Exercise —
Using the data below, return word for word every line from the one holding "Given: Click the 安装大小 8,297 MB text" down to the one holding "This screenshot has". Leave pictures out.

The data —
────────────────────

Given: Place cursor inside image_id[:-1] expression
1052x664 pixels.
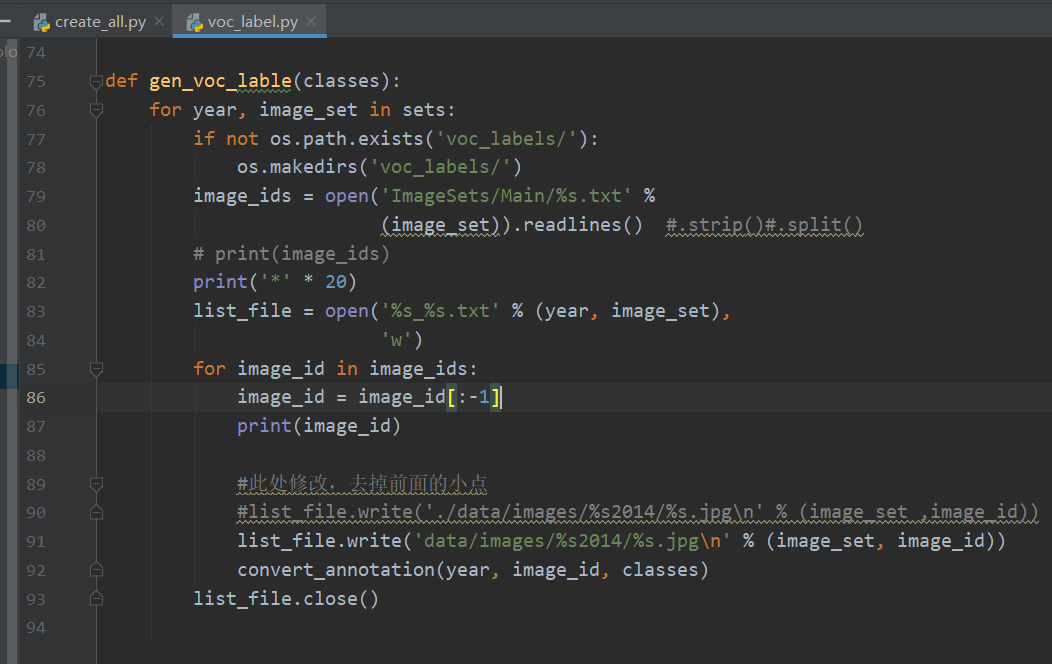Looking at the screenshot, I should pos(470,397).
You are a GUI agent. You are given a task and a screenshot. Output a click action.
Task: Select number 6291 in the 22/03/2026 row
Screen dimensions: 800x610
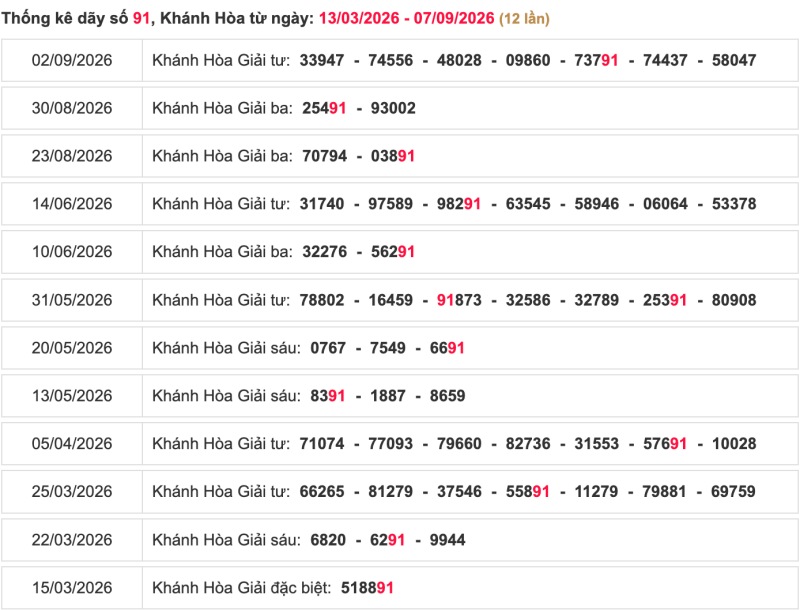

────────────────────

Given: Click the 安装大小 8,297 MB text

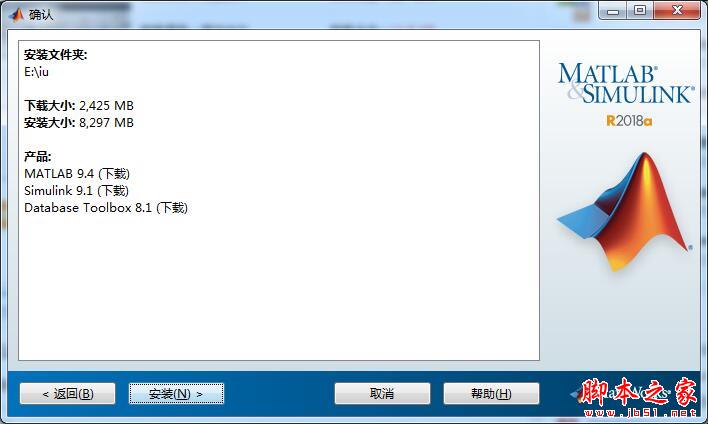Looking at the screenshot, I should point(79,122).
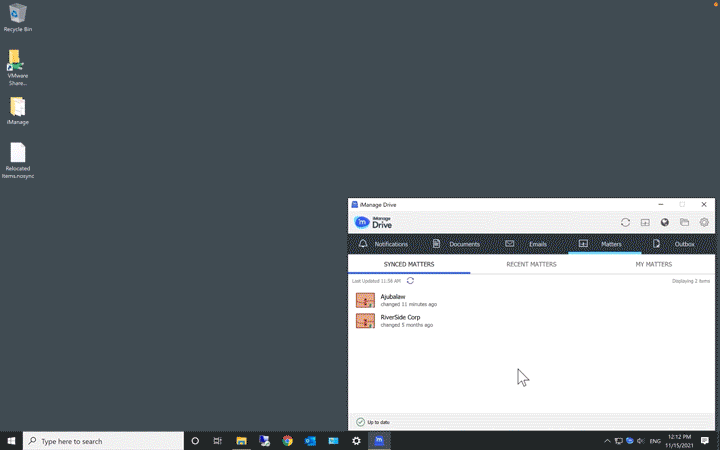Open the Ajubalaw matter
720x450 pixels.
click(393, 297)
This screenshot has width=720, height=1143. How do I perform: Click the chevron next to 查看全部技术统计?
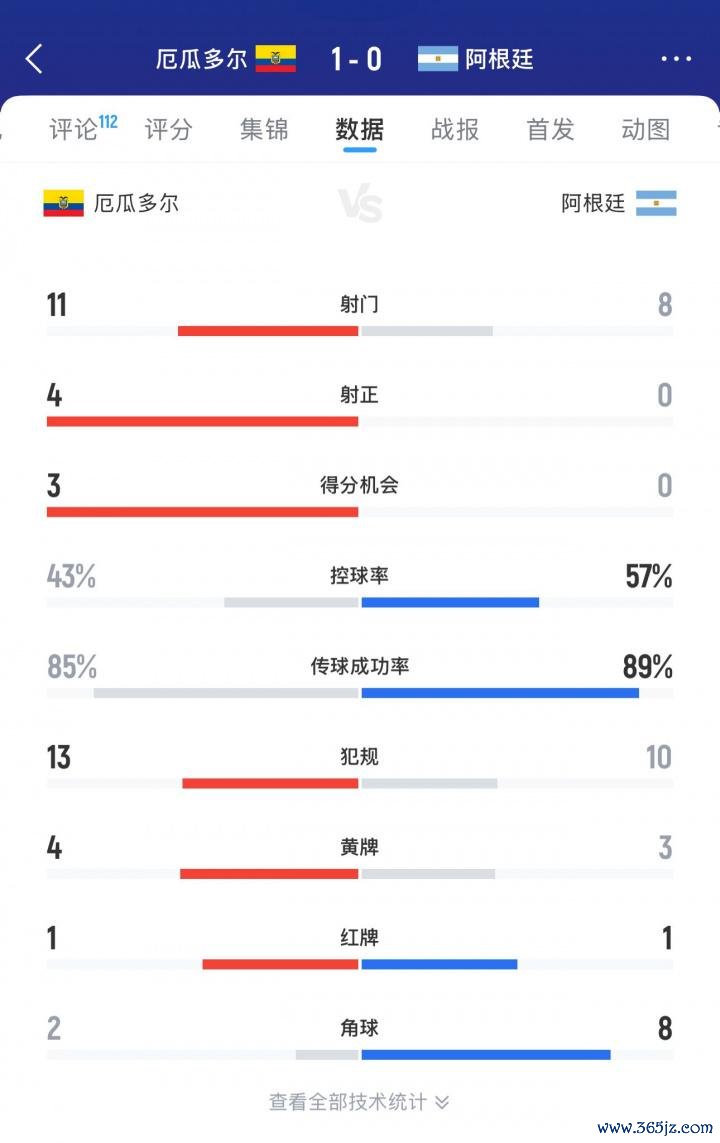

────────────────────

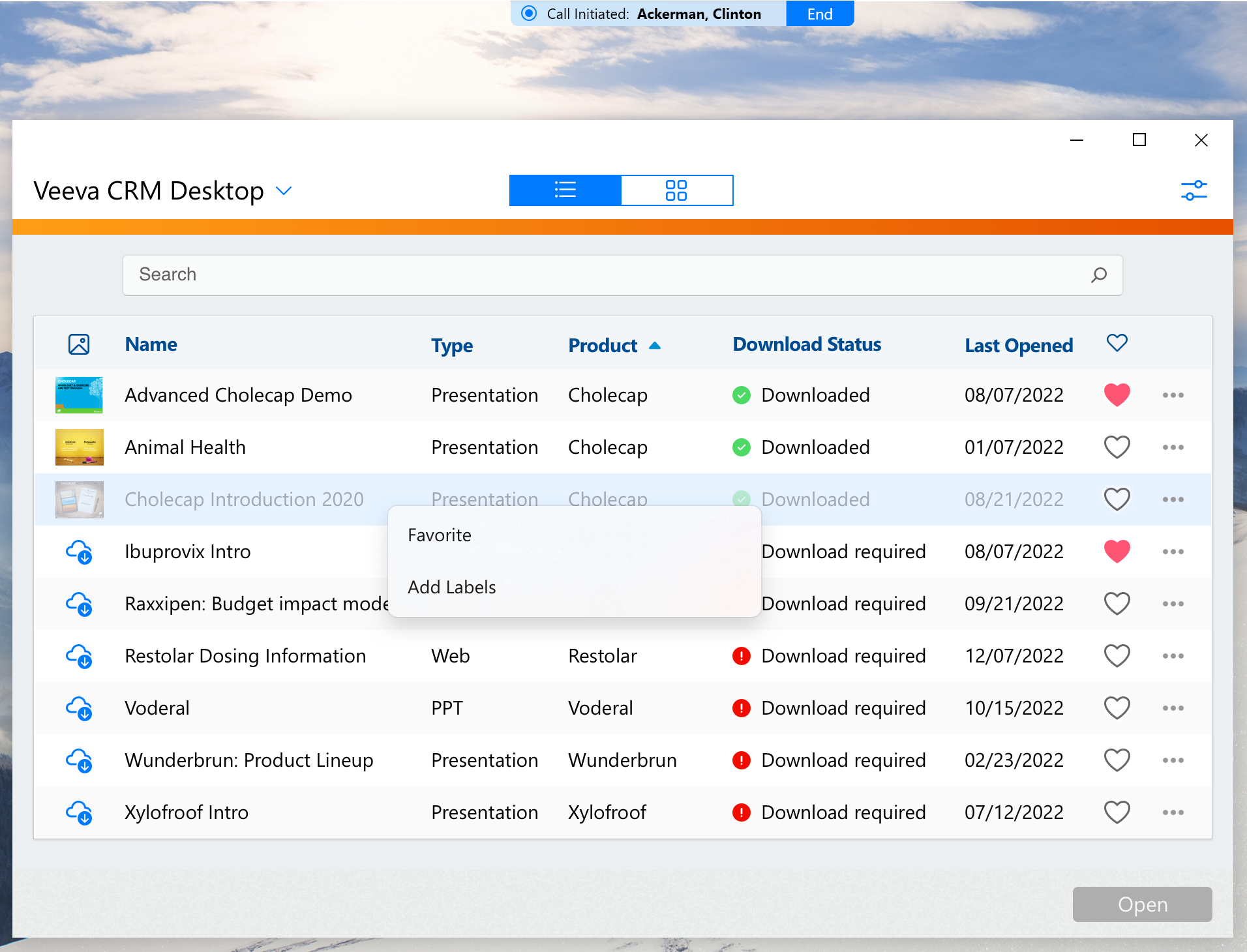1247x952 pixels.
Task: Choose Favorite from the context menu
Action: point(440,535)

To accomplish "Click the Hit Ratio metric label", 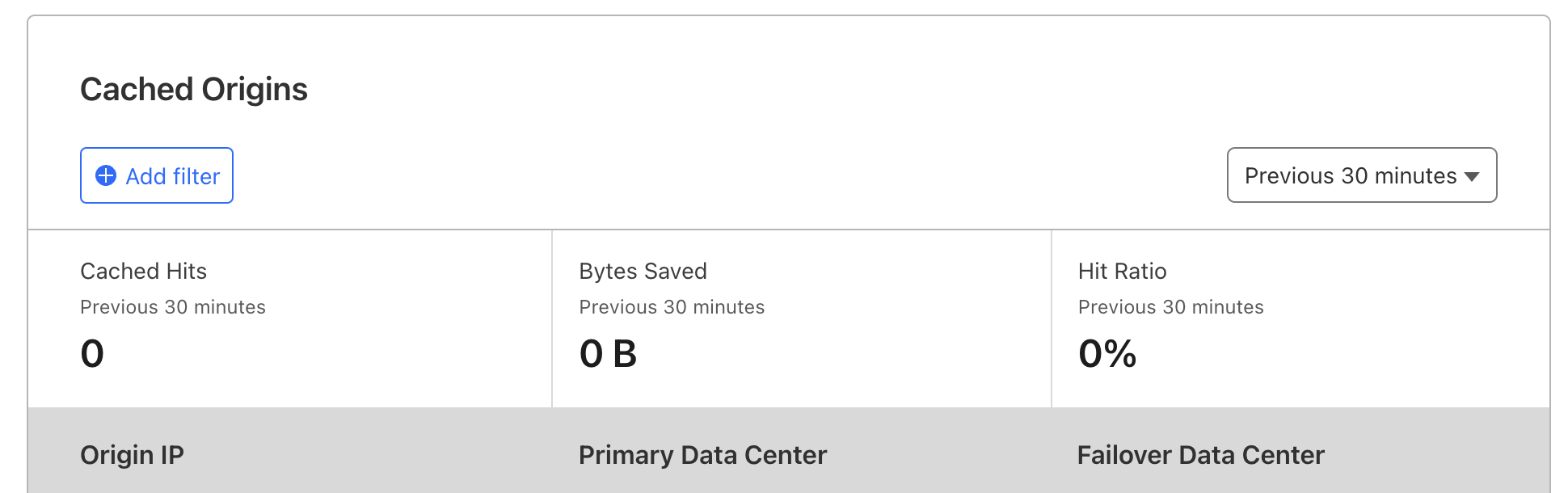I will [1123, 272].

────────────────────

Answer to the exercise —
Given: Click the 安装大小 8,297 MB text

Looking at the screenshot, I should point(79,122).
Open the Ajubalaw matter
720x450 pixels.
click(393, 297)
This screenshot has width=720, height=1143. How do I perform: Click the chevron next to 查看全部技术统计?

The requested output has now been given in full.